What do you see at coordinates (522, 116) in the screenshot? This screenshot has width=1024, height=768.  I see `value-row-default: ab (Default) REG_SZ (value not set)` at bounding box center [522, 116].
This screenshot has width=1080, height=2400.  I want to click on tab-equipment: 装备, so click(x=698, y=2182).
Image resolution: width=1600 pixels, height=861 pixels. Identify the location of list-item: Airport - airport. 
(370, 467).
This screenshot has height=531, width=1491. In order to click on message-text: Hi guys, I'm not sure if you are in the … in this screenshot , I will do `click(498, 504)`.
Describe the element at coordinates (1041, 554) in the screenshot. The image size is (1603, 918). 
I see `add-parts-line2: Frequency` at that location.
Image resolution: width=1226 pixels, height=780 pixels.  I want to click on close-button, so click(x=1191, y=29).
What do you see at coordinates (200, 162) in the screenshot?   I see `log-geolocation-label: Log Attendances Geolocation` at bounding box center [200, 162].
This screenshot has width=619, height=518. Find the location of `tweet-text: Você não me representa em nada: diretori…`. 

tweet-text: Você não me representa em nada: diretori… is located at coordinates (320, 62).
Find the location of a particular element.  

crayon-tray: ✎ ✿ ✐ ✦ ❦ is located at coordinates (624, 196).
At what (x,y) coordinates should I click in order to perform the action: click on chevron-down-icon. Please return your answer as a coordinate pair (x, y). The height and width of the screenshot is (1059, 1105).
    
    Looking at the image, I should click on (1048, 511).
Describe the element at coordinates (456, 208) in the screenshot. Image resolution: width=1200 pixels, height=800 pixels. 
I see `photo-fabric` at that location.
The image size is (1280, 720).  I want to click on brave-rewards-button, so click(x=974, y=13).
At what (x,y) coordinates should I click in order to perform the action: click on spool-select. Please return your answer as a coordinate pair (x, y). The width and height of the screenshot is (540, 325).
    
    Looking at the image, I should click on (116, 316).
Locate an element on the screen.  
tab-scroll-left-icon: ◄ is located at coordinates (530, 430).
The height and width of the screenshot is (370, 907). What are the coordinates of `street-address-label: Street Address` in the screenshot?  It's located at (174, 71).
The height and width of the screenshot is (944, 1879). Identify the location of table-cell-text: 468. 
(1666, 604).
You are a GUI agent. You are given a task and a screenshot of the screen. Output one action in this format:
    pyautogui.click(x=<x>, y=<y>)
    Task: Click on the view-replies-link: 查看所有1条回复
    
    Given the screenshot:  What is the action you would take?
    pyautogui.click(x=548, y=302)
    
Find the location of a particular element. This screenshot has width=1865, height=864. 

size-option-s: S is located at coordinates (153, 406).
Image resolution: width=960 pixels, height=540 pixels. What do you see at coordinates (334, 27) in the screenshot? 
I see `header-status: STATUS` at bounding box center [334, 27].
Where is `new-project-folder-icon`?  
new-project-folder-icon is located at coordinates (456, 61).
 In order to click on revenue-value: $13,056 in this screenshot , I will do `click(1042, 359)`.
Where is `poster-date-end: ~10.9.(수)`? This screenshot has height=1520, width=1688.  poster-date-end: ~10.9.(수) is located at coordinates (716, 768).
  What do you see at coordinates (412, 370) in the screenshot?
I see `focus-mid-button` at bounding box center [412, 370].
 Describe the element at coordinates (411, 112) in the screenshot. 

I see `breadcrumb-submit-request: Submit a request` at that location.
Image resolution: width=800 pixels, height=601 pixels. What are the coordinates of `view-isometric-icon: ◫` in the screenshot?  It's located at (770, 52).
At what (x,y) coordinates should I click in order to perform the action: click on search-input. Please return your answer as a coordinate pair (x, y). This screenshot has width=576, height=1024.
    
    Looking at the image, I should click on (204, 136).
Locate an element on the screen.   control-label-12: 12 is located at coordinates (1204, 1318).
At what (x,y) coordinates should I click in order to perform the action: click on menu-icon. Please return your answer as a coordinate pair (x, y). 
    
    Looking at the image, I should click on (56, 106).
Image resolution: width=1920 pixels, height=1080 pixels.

→ About this task:
Retype the items exactly, starting at the line that contains "What do you see at coordinates (412, 370)" and ending at the last line of the items.

→ Answer:
  What do you see at coordinates (412, 370) in the screenshot?
I see `focus-mid-button` at bounding box center [412, 370].
 Describe the element at coordinates (411, 112) in the screenshot. 

I see `breadcrumb-submit-request: Submit a request` at that location.
Image resolution: width=800 pixels, height=601 pixels. What are the coordinates of `view-isometric-icon: ◫` in the screenshot?  It's located at (770, 52).
At what (x,y) coordinates should I click in order to perform the action: click on search-input. Please return your answer as a coordinate pair (x, y). This screenshot has width=576, height=1024.
    
    Looking at the image, I should click on (204, 136).
Locate an element on the screen.   control-label-12: 12 is located at coordinates (1204, 1318).
At what (x,y) coordinates should I click in order to perform the action: click on menu-icon. Please return your answer as a coordinate pair (x, y). 
    
    Looking at the image, I should click on (56, 106).
Image resolution: width=1920 pixels, height=1080 pixels.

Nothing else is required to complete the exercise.